* [Prompt 1]:
In the article on blameless culture, how long did scanning the source code repository take after the Jenkins automation server was set up?
* [Prompt 2]:
Write the next few paragraphs of the article on blameless culture, picking up after its final sentence.

* [Passage]:
════════════════
Visibility in a blameless culture leads to process improvement

Piotr Sionkowski
GSK Tech
Published in
4 min readNov 25, 2019

Setting the scene

Blameless culture is a culture where we avoid placing blame on an individual but rather seek reasons for failures in other factors like poor design, environmental factors etc. In such cultures, individual contributors feel safe, eagerly report failures and seek solutions rather than scape goats. The table below shows four levels of blamelessness in that may describe your culture:

The opposite of blameless culture is what is sometimes called pointing fingers. In this model every failure is attributed to an individual that is considered an owner, or even a cause of it. Assigning one’s name to a failure may cause them to become defensive and less eager to cooperate on finding solution and covering for their actions. The morale hit is an obvious thing and it’s not a culture we believe in at GSK.

So how does one create accountability in a blameless culture? Visibility.

I joined a project where the product was a multilingual, multimarket portal for healthcare professionals. My job was to design, implement and maintain continuous integration and continuous delivery. What could go wrong? Where was the catch?

Problem found and named

I setup a Jenkins automation server and scanned source code repository. This took a long time, upwards of 1.5 hrs. — unacceptable in continuous integration terms. I investigated the repository and discovered the issue — there were over one thousand open branches and over two dozen open pull requests. Most of them abandoned and hadn’t changed for months. A common practice in computer science is to reduce the problem before actually solving it. I counted the branches, found that over 90% of them are useless and kindly asked developers to remove these unused branches. As you may expect this never happened. Every programmer had more important things to do than cleaning up the repository.

It works. Why change?

Some would say, “I am not affected by cluttered repository”. As I was the one that complained about cluttered repository, I decided to clean it up myself. With a handful of scripts, I identified branches where no changes had occurred for months. I presented that list to the team and asked permission to remove them. Permission was granted — happy days. The number dropped drastically from 1000 to around 100, which was acceptable for me. I could get a list of all the branches with just two API calls with pagelen=50 rather than twenty.
════════════════
* [Dataset entries]:
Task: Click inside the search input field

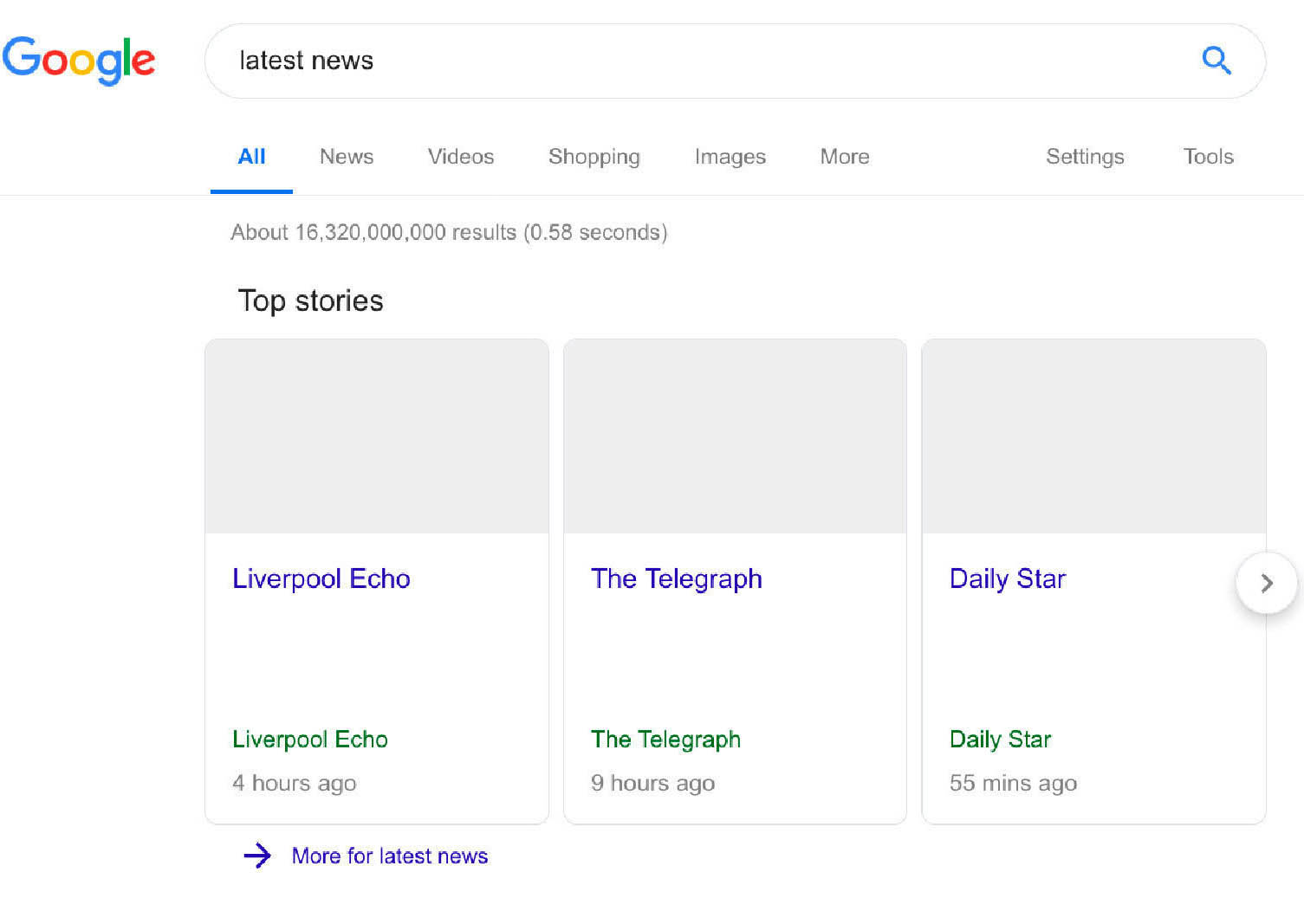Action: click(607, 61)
════════════════
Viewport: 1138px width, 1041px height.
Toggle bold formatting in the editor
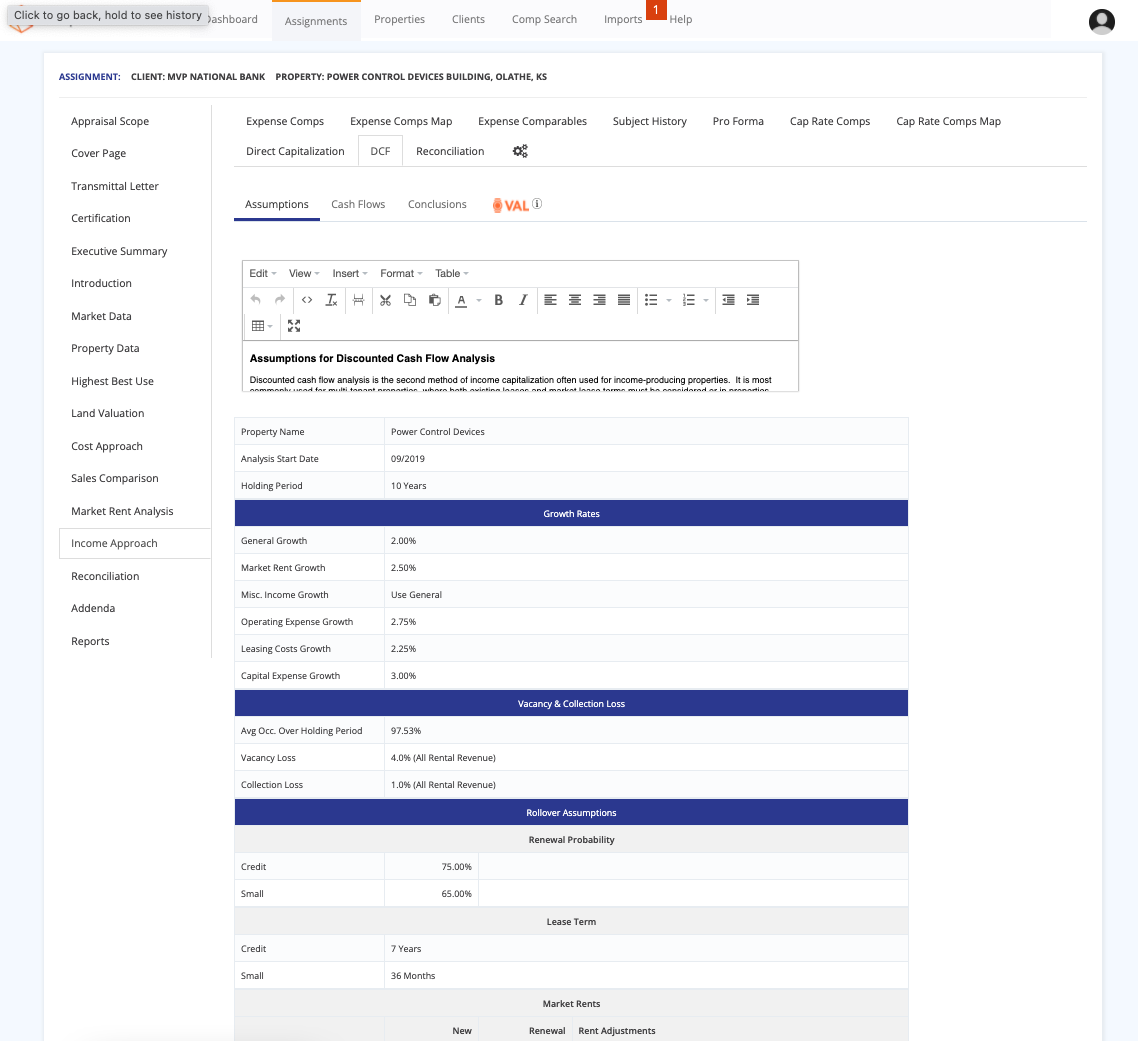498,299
════════════════
* [Written response 1]:
Upwards of 1.5 hours.

* [Written response 2]:
But had I solved the problem? The short answer was no. The repository was cleaned but the root cause remained and in a few weeks time I faced the same problem with over 300 open branches. Where did I go wrong? I targeted the result rather than the cause, which was a custom of opening feature branches, developing, merging code and never removing the merged branch. This was the thing to be combated and I pondered how this could be done without violating omnipresent blameless culture.

Blameless Culture vs Responsibility Matrices (RACI)

My targeted thinking brought poor results in the long run, so I decided to try it another way. I recalled one of the Project Management trainings on the concept of responsibility matrix known to many as RACI (Responsible, Accountable, Consulted, Informed). In this concept it is absolutely crucial that you have an accountable person for everything. Just one person. This is the ultimate killer for dissolved responsibility phenomena.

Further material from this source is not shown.